The congressman might want to consider revising his list.
A123 wowed the world yesterday when it unveiled a new lithium ion battery technology that it says can operate at extreme temperatures without expensive and weighty thermal management systems. The company called the energy storage technology a game-changer, and a lot of people seemed to agree: By the end of the day, A123’s stock was up 36 percent on the news.
“We believe Nanophosphate EXT is a game-changing breakthrough that overcomes one of the key limitations of lead acid, standard lithium ion and other advanced batteries,” CEO David Vieau said in a statement.

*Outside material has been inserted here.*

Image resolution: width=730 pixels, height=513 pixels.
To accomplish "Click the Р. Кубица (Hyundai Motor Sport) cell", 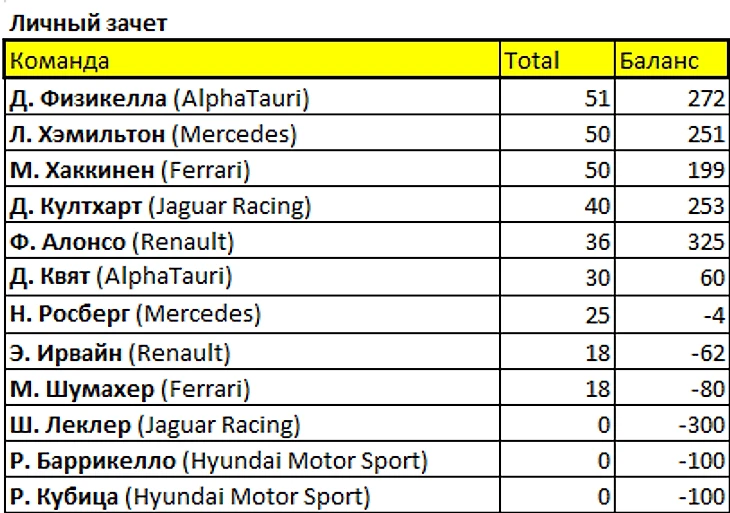I will tap(252, 495).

“By delivering high power, energy and cycle life capabilities over a wider temperature range, we believe Nanophosphate EXT can reduce or even eliminate the need for costly thermal management systems, which we expect will dramatically enhance the business case for deploying A123′s lithium ion battery solutions for a significant number of applications.”
The Waltham, Mass.-based company, which has a new factory in Livonia, Mich., said testing at Ohio State University’s Center for Automotive Research showed that cells using the new technology could retain at least 90 percent of their capacity after 2,000 full charge-dischage cycles at 45 degrees Celsius (113 Fahrenheit) while delivering 20 percent more power at temperatures down to -30 C (-22 F).

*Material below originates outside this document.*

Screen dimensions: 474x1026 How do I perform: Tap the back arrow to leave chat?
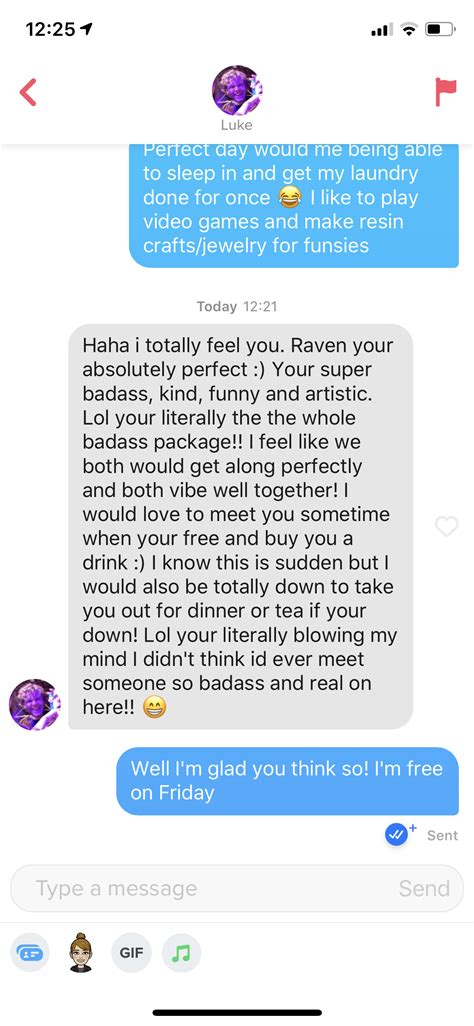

In its announcement, A123 quoted Yann Guezennac, a senior fellow at the Ohio research center, saying the performance of the technology at high temperatures “is unlike anything we’ve ever seen from lead acid, lithium ion or any other battery technology.”
Guezennac said the technology could be especially valuable in the microhybrid vehicle segment. These are cars that automatically turn off the gas engine when it’s not in use, if even for brief periods, like when idling at a traffic signal, and then immediately start the motor back up when it’s time to go. You can see why they’re also called stop-start vehicles.